WHAT RECIPES CAN YOU MAKE WITH VEAL?
Veal is versatile and in my opinion easy to cook. Treat ground veal as you would any other ground meat, the same goes for the cutlets. You don’t have to have red sauce anywhere near veal if you don’t want it. Yes, every method of Italian cooked veal is delicious, however, there are so many ways to enjoy it.
Take a look at my Mediterranean Veal Burger – You’re going to want to give this a whirl!
Or my Satay Skewers made with veal cutlets.
OR this Ground Veal Stir Fry, yummo!
For a variety of veal recipes and videos, visit the Veal Made Easy website.
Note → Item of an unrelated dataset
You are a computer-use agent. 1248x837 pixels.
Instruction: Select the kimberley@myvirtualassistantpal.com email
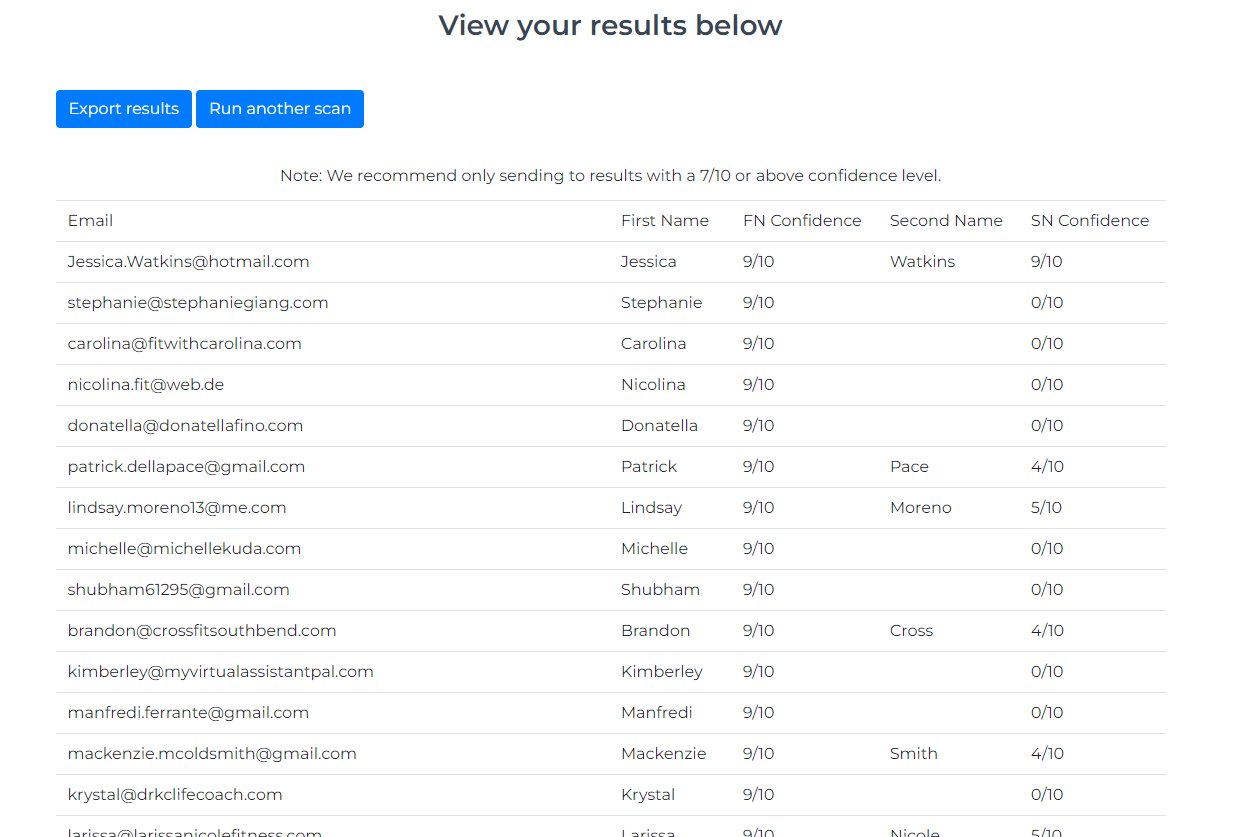click(221, 672)
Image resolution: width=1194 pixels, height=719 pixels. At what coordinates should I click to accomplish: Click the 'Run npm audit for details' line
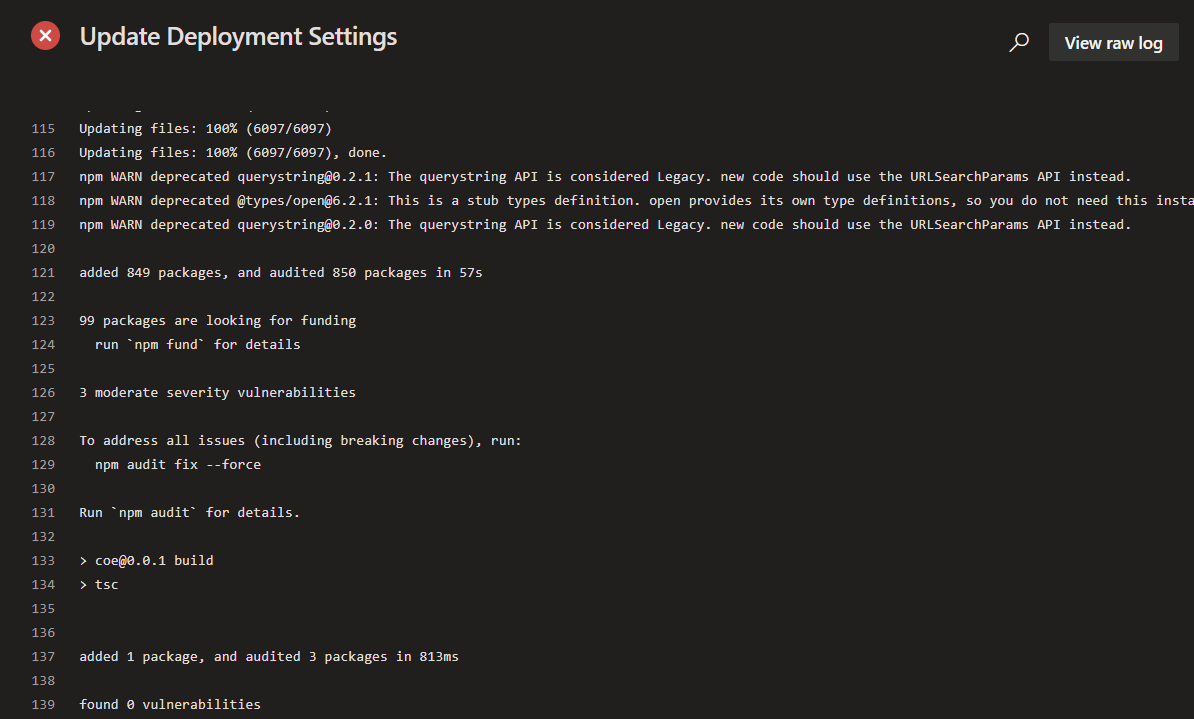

Pan-Fried Veal Chops with White Wine Sauce
- 2 Veal Chops weighing approximately 3/4 of a pound each
- 3 TBS olive oil
- 1 TBS minced fresh Rosemary
- ½ TBS fresh thyme leaves
- 3 TBS garlic paste or 2 cloves garlic, minced
- Salt & pepper
- 3 TBS dry white wine
- 3 TBS chicken stock
- 1 teaspoon fresh lemon juice
- 1 TBS butter
- In a small bowl, whisk together oil, Rosemary, thyme, garlic paste and a pinch of salt. Allow the flavors to mingle for 15-30 minutes.
- Pat chops dry and season well with salt and black pepper. Pour marinade over top the chops, and rub it all over. Allow chops to marinate at room temperature for 15 minutes.
- Heat a large cast-iron or heavy nonstick pan over med-high heat, once it’s hot add 1 TBS of olive oil to the pan, once it begins to shimmer, like little ripples of water, add the chops, scraping any of the marinade into the pan as well.
- Pan-fry the chops, turning them once or twice until internal temperature in the thickest part of the chop registers 145 degrees or done to your liking (remember the meat will continue to cook after it's removed from the pan). *You can also choose to finish them in your oven for 10 minutes or so at 375 degrees.
- Place chops onto a plate.
- Deglaze your pan with the wine, scraping up any browned bits with a spatula. Add in the stock, lemon and butter and bring to a boil, stirring occasionally.
- Season with salt and pepper and allow the sauce to continue boiling to reduce it for a few minutes.
- Plate chops, spooning sauce over top.
- Garnish with a lemon slice and/or thyme sprigs.
- Notes: The oil from the marinade should be enough to pan-fry the chops. If not, add in small amounts of olive oil throughout the cooking process as needed.
- If you enjoy a thicker sauce, spoon out 1-2 tablespoons of the sauce into a small bowl and whisk with a ¼ tablespoon or so of cornstarch, stirring to combine. Return that to the pan and whisk constantly until fully incorporated and thickened.